---------- Given data
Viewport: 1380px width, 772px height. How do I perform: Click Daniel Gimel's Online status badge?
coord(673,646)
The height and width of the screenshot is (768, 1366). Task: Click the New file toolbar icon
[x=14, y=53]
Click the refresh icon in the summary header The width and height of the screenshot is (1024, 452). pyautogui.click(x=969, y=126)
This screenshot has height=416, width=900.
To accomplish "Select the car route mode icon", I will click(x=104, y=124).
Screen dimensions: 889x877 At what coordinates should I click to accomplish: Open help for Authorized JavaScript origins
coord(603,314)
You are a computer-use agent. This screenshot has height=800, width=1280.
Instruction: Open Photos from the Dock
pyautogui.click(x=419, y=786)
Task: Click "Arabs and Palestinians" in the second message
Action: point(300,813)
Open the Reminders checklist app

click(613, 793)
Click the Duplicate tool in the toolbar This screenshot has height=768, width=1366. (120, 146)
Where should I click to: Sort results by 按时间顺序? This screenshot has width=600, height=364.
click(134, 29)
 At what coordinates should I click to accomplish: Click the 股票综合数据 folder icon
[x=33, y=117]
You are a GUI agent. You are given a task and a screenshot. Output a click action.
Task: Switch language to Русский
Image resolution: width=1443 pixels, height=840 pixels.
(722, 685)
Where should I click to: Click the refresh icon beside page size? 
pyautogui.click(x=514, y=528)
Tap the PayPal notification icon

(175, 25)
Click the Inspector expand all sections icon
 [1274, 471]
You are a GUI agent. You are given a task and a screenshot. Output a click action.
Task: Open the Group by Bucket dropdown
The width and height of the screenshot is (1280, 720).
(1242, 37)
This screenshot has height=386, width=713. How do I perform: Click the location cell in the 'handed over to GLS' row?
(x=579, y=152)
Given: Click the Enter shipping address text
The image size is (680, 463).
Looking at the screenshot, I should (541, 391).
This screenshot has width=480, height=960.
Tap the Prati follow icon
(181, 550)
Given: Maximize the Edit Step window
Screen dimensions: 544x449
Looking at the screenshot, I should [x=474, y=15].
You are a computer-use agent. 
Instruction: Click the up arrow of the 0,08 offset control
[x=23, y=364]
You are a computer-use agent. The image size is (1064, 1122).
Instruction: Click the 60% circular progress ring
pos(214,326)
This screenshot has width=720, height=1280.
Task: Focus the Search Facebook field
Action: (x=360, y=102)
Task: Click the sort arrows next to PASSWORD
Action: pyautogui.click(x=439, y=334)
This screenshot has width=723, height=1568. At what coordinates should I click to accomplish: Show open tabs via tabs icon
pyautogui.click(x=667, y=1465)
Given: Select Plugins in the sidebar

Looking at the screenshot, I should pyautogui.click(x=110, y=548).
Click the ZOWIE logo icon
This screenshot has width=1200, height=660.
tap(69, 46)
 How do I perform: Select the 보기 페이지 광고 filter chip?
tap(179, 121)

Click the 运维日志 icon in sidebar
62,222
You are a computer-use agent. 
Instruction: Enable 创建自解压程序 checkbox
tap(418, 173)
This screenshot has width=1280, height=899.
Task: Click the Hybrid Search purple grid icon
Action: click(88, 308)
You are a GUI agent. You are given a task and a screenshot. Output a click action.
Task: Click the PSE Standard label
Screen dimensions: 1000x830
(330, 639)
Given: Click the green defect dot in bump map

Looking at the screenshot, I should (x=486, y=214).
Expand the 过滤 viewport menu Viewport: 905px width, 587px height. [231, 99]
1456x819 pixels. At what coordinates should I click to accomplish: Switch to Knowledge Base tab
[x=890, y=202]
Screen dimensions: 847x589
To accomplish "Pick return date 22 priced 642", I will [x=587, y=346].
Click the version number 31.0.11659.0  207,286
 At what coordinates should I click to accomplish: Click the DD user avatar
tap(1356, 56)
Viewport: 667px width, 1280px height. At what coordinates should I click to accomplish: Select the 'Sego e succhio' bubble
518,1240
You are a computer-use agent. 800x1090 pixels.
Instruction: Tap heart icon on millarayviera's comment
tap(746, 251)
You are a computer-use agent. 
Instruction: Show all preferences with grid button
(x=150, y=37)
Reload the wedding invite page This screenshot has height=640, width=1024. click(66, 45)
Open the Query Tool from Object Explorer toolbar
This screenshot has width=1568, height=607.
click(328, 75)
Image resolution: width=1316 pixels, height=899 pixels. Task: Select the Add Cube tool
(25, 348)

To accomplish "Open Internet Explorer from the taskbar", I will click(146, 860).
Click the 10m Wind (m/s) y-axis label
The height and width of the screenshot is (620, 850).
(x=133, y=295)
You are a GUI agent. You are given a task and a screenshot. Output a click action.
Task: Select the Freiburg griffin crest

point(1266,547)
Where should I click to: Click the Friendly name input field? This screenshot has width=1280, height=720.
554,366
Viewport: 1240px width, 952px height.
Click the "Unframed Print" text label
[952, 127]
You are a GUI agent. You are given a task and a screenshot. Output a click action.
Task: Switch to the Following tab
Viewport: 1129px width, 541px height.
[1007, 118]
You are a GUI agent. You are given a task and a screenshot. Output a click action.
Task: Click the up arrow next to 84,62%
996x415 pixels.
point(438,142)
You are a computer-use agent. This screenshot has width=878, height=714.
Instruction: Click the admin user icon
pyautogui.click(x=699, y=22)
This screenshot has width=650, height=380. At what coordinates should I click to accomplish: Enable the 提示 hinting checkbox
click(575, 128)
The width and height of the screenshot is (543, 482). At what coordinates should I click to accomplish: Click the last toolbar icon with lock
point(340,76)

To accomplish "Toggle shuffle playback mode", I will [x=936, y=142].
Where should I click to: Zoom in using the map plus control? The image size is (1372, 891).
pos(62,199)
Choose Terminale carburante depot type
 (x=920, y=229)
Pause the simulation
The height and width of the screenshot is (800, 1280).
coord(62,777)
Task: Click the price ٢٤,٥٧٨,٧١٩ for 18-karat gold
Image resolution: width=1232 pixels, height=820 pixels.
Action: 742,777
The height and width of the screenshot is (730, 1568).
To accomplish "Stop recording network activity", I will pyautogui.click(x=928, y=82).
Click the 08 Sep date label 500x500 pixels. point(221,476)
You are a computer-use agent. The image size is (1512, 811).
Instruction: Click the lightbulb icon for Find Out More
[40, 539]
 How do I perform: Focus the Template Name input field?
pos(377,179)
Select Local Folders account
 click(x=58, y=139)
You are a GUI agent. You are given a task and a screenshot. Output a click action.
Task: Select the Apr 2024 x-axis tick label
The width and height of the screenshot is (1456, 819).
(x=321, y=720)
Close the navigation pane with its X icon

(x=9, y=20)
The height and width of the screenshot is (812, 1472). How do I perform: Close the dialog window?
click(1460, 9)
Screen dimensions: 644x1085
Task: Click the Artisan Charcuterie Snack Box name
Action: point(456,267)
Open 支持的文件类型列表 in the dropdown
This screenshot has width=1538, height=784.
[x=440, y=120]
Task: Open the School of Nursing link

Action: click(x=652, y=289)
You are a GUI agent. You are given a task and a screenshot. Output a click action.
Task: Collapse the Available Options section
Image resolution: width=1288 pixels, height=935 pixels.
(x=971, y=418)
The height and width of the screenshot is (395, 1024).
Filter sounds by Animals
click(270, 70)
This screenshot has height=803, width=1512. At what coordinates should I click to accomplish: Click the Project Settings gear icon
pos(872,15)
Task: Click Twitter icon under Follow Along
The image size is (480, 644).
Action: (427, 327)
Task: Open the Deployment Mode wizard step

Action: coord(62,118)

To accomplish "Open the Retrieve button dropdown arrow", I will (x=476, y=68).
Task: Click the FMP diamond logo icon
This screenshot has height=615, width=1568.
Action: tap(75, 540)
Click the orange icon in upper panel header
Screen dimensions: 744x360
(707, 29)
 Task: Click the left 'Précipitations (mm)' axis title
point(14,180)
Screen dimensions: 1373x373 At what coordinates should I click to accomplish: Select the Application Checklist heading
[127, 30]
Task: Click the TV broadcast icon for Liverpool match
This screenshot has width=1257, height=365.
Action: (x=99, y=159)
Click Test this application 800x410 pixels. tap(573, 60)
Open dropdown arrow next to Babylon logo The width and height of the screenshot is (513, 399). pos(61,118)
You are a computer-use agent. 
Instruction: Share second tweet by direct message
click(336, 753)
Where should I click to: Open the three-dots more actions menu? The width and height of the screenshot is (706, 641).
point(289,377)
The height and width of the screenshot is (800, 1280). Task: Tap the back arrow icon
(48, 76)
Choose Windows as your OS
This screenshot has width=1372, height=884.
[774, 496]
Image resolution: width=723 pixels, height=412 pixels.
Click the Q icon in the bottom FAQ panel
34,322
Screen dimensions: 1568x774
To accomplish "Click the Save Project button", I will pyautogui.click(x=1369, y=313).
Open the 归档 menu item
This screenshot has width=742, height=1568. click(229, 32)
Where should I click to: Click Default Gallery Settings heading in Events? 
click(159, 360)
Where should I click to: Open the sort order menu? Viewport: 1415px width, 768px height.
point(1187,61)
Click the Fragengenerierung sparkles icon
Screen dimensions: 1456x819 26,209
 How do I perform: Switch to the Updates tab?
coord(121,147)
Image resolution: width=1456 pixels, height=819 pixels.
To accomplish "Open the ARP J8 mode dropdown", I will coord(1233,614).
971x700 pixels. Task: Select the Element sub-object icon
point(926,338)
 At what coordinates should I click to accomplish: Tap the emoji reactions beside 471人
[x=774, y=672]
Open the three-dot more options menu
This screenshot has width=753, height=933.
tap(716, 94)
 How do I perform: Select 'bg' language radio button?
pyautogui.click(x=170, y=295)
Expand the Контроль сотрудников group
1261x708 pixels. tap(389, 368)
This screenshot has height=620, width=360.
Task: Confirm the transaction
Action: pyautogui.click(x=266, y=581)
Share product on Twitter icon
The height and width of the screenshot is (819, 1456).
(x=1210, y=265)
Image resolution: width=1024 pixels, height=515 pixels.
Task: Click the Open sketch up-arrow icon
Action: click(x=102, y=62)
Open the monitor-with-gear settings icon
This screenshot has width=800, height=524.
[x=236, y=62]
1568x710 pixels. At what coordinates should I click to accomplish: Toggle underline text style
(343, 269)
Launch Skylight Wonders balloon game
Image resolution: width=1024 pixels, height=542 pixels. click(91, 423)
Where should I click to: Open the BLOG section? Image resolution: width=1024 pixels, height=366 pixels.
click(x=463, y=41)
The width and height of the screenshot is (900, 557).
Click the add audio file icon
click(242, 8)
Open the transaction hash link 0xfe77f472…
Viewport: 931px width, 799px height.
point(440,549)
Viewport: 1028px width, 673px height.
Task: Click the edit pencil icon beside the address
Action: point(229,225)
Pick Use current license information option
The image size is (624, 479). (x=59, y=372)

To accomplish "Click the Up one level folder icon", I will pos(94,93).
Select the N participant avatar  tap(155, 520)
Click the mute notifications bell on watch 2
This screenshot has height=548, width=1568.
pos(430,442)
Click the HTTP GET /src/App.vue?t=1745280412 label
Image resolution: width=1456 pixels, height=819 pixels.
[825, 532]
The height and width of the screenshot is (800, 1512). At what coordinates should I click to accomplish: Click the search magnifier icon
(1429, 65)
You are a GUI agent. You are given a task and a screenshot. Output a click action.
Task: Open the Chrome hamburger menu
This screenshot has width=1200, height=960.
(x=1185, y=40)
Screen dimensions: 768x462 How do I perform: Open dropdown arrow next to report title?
--------------------
# Problem statement
Give as a JSON list of strings the lines of the records starting with the line containing "has height=800, width=1280." and going on through the line containing "[x=33, y=117]", one string per line, omitting blank lines.

# Answer for this exercise
[
  "You are a computer-use agent. This screenshot has height=800, width=1280.",
  "Instruction: Open Photos from the Dock",
  "pyautogui.click(x=419, y=786)",
  "Task: Click \"Arabs and Palestinians\" in the second message",
  "Action: point(300,813)",
  "Open the Reminders checklist app",
  "click(613, 793)",
  "Click the Duplicate tool in the toolbar This screenshot has height=768, width=1366. (120, 146)",
  "Where should I click to: Sort results by 按时间顺序? This screenshot has width=600, height=364.",
  "click(134, 29)",
  " At what coordinates should I click to accomplish: Click the 股票综合数据 folder icon",
  "[x=33, y=117]"
]